EXERCISE MATERIALS>
[start]

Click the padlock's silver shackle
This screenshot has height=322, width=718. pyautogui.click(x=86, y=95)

[end]
[start]

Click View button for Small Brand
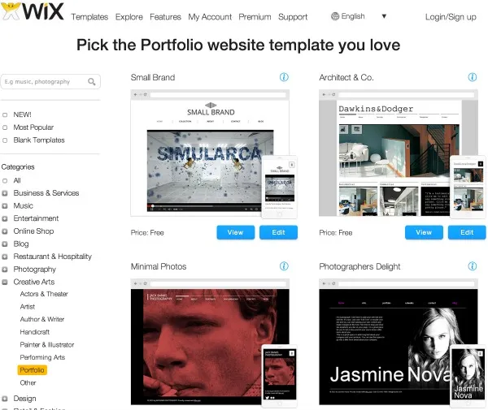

[end]
[start]

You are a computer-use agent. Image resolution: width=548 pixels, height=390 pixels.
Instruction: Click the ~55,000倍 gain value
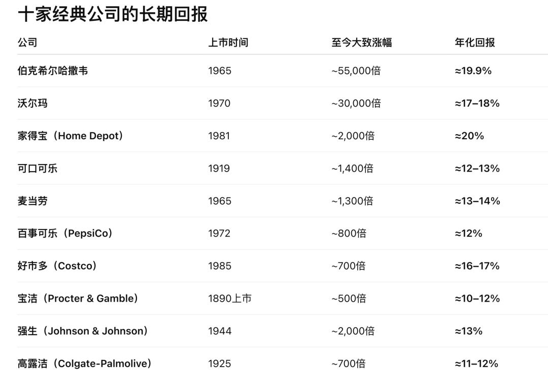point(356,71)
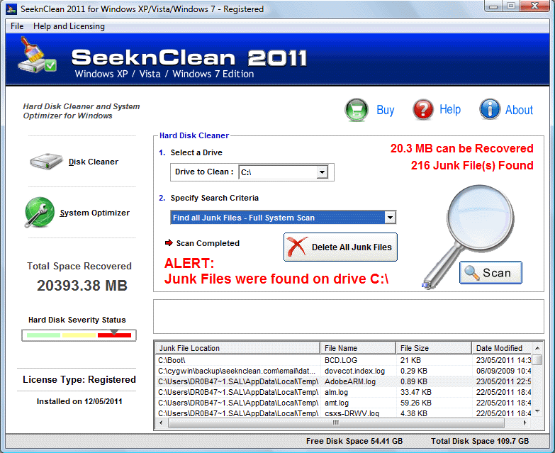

[end]

TASK STATEMENT> Rewrite the rows from the line with "You are a computer-use" up to and including the line with "point(356,71)", swapping "gain value" for "gain figure" and changing nothing else. Leave the pictures out of your answer.

RESPONSE>
You are a computer-use agent. Image resolution: width=548 pixels, height=390 pixels.
Instruction: Click the ~55,000倍 gain figure
point(356,71)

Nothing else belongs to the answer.